• **WHAT IS NEEDED**: Please tally the lines in the material below that contain the word "agent", and give the count only.

• **DATA EXTRACT**:
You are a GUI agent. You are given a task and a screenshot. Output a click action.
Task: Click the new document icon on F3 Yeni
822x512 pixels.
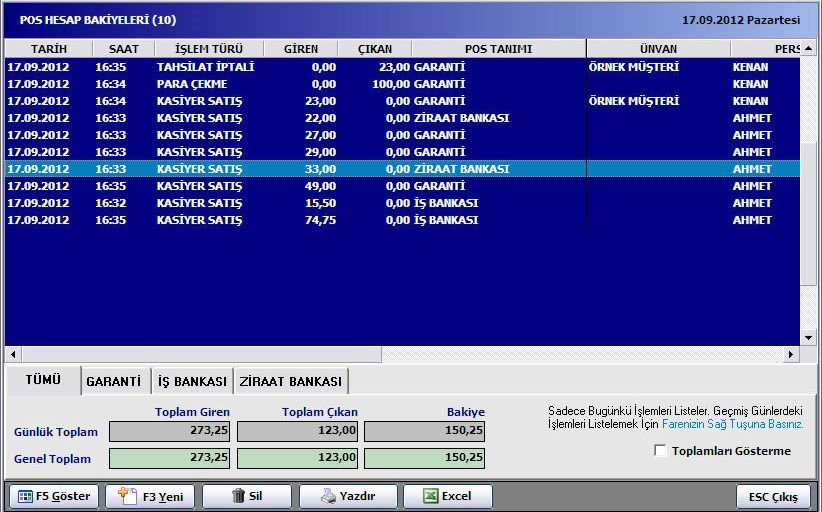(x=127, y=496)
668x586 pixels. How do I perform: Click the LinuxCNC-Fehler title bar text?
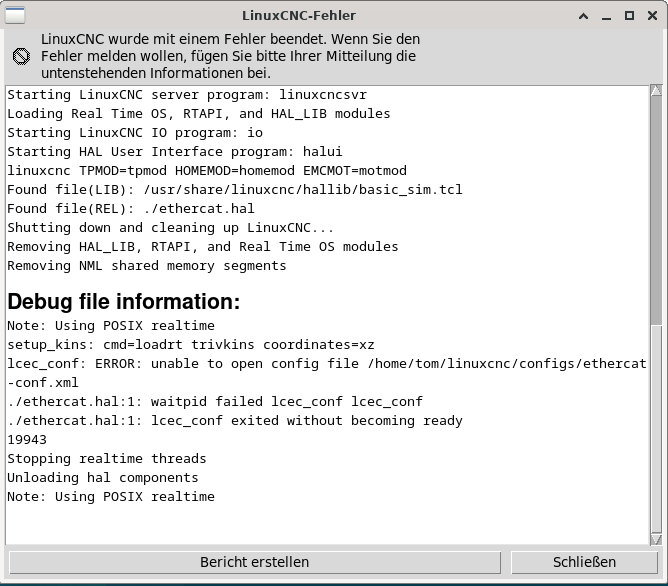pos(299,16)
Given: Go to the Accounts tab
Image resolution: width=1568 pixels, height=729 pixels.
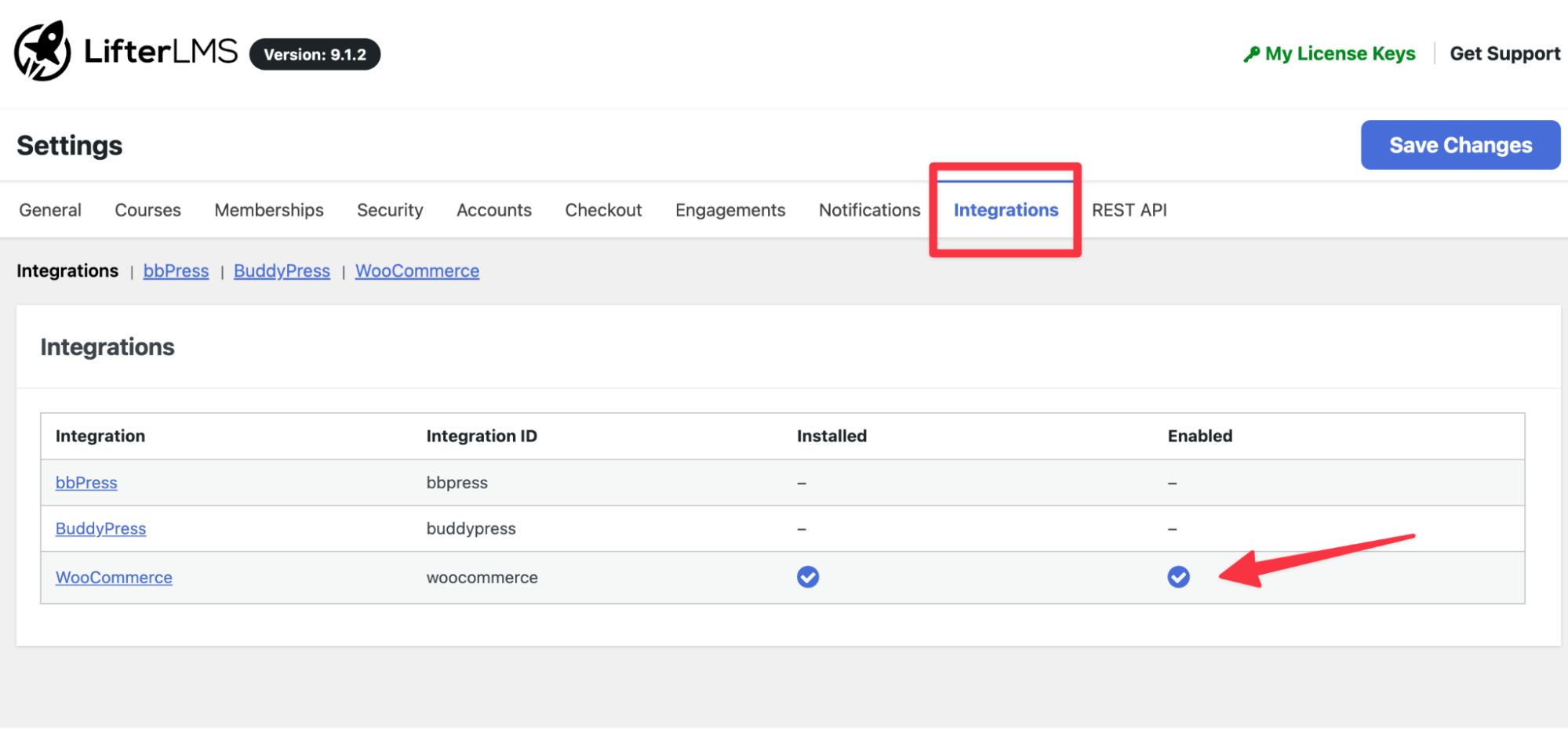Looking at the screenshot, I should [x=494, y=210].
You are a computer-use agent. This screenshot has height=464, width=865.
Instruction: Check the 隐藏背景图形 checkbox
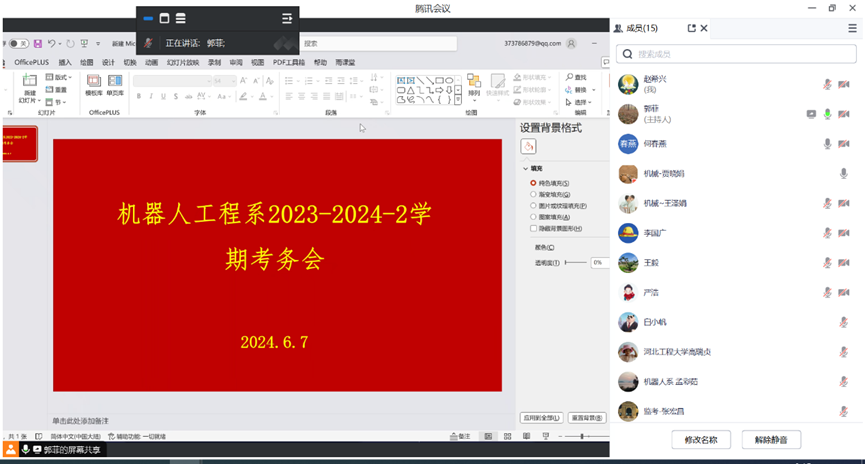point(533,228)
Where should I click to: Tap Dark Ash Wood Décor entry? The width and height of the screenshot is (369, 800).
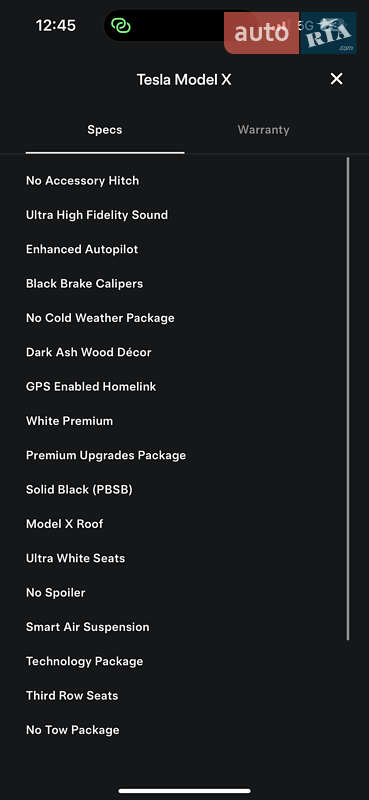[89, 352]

==

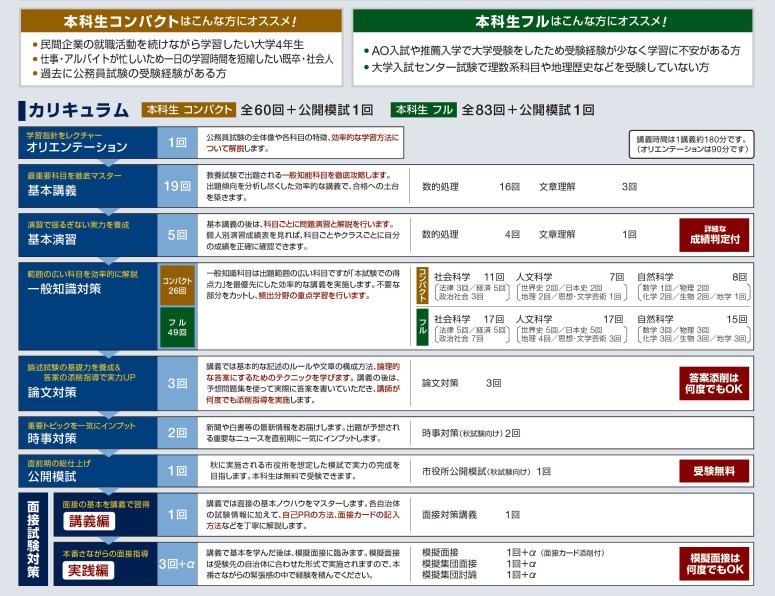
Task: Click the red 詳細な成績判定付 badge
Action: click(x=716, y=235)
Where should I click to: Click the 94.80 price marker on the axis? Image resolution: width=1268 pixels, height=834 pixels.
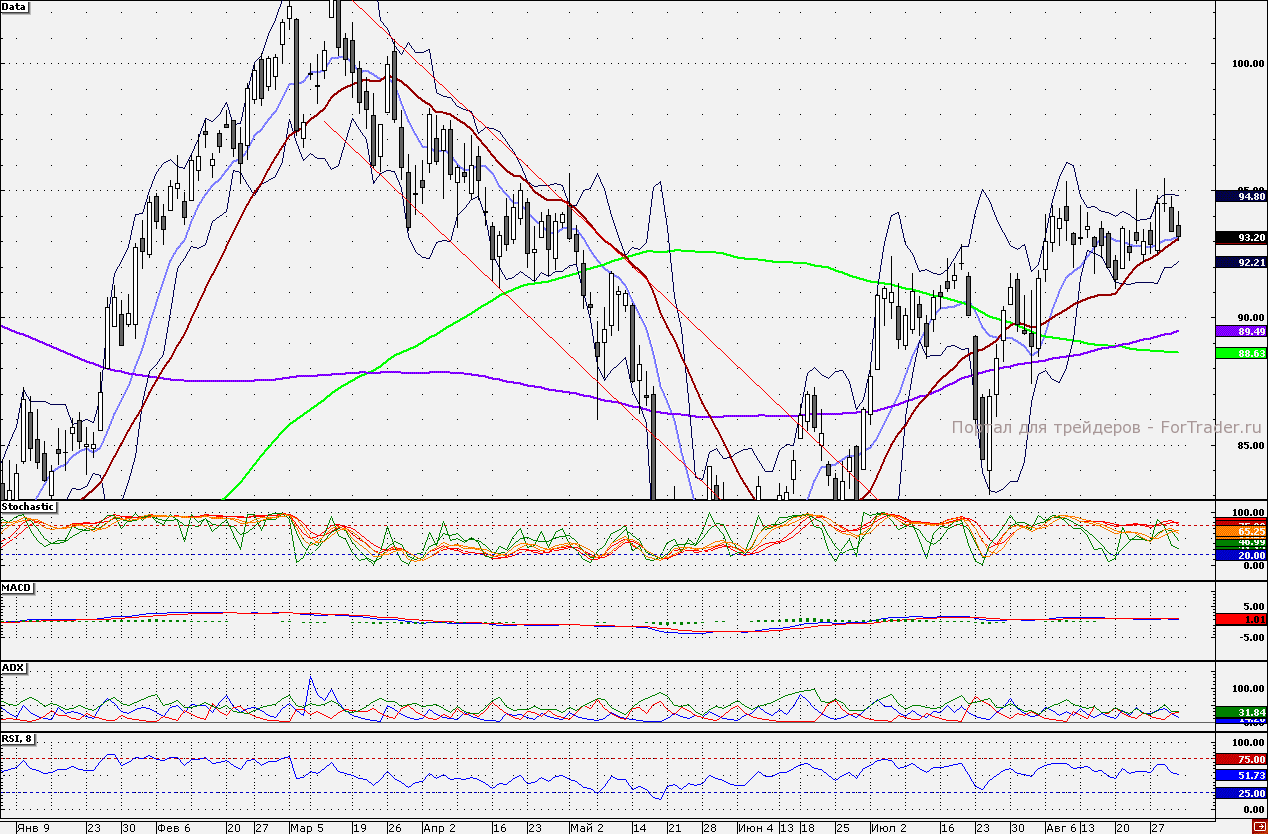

• **FINISHED EXERCISE**: 2